Just one question about using CO2 for EOR.

Is the CO2 sequestered in the oil bearing structure or does it just bubble up with the oil when it is extracted?  If it is not 'safely' sequestered then using CO2 in this way does not contribute to measures to combat climate change.

The CO2 eventually finds its way from the injection wells to the production wells and comes back to the surface. This is perfectly natural and not a problem; it's allowed for in the design of any EOR scheme. The CO2 is just another part of the well effluent stream, so it's fully contained. You strip it out in the separators, recompress it and reinject it to dissolve out the next lot of oil... and so on. This is called "gas cycling".

Eventually you would have a reservoir full of CO2 (or, more realistically, CO2-rich solvent plus injected water) and some residual trapped oil (probably quite heavy as all the light ends would have vaporized), with smaller and smaller quantities of liquids coming out.
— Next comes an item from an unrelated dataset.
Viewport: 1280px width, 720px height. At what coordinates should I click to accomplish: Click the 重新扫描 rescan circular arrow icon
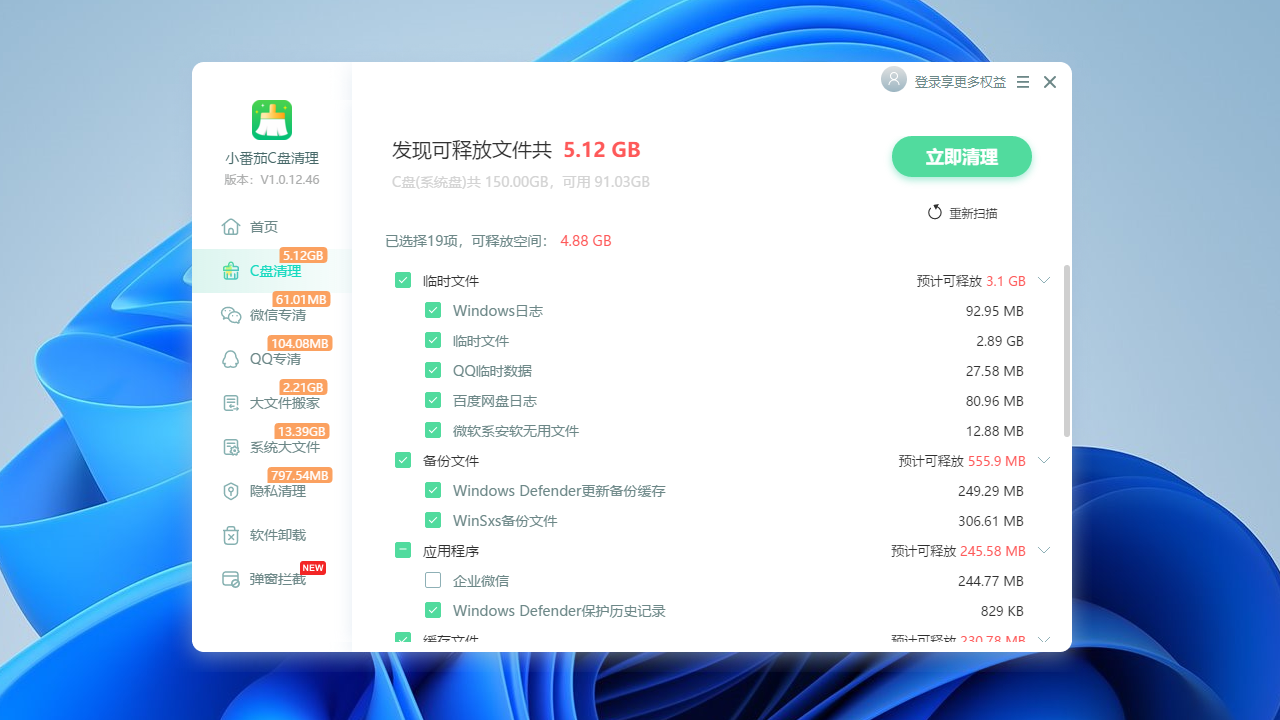(935, 212)
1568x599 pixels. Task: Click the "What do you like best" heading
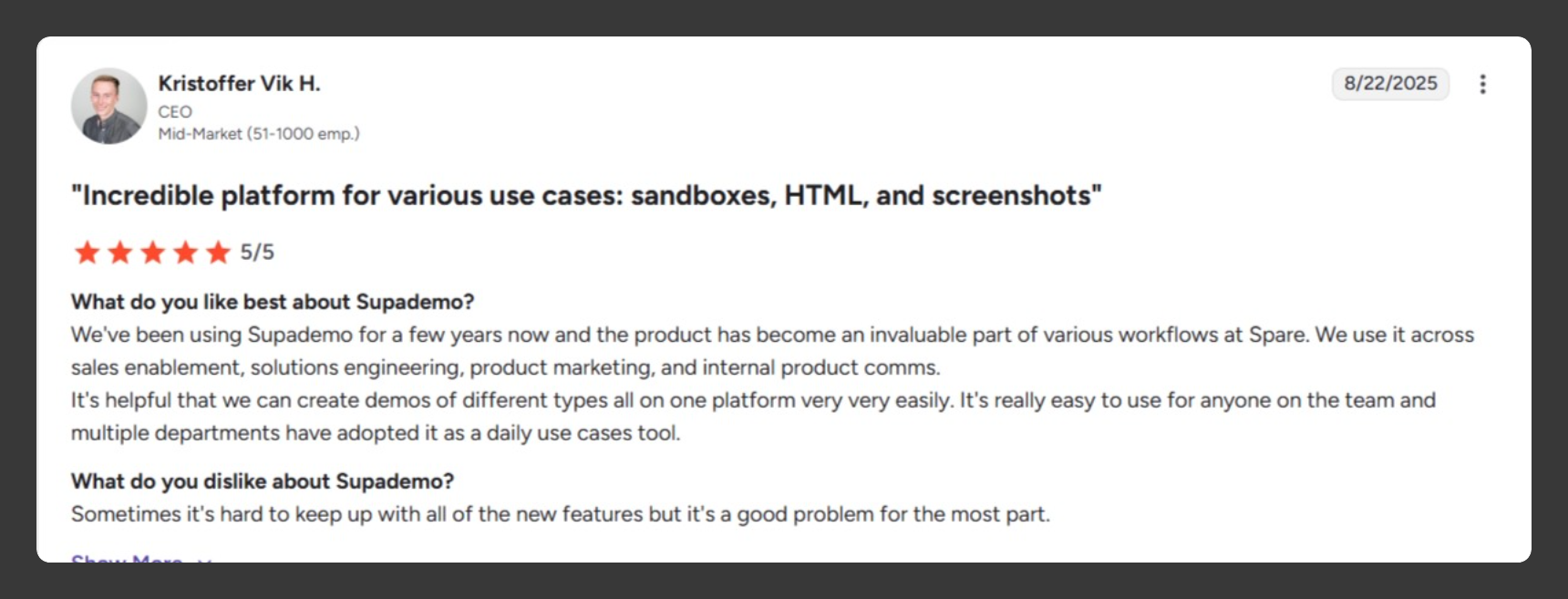pyautogui.click(x=273, y=302)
When oil production falls below some economic limit, you shut everything down and abandon the wells (you DID provide for abandonment costs in your project plan, didn't you?). The CO2 would remain trapped underground.

It might be good to remind readers here that projects like Weyburn and the Otway basin (Australia) are pilot projects. Yes, CO2 injection has been in use for a long time. Sequestration really is the new part of all this.

The way people are speaking about CO2 injection, capture and storage on this (and other) threads leaves the impression that all the angles have already been worked out (the capture and storage issues). But that's why these are trials with monitoring programs to see if the techniques involve will really work.

It depends in part on how it is injected.  If it is below the critical depth where it turns to a liquid under the pressure, then it will likely be absorbed into the oil, thinning it and reducing its adhesion.  The combination will then be pumped from the ground, however it then goes to a refinery, where the different bits are separated and the carbon dioxide can be recovered and sent back for reinjection.

If it is injected as a gas (and there is a current example here) then it stays in the formation displacing, in this case the natural gas, but in other cases the oil, toward the producing well, as the gas flows out from the injection wells.

Heading Out wrote:

> If it is below the critical depth where
> it turns to a liquid under the pressure,
> then it will likely be absorbed into the oil,
> thinning it and reducing its adhesion

First contact miscibility certainly exists, but it's very rare to base an EOR scheme around this mechanism. FCM is very uneconomical of injected gas - you can get excellent results with much more dilute solvents.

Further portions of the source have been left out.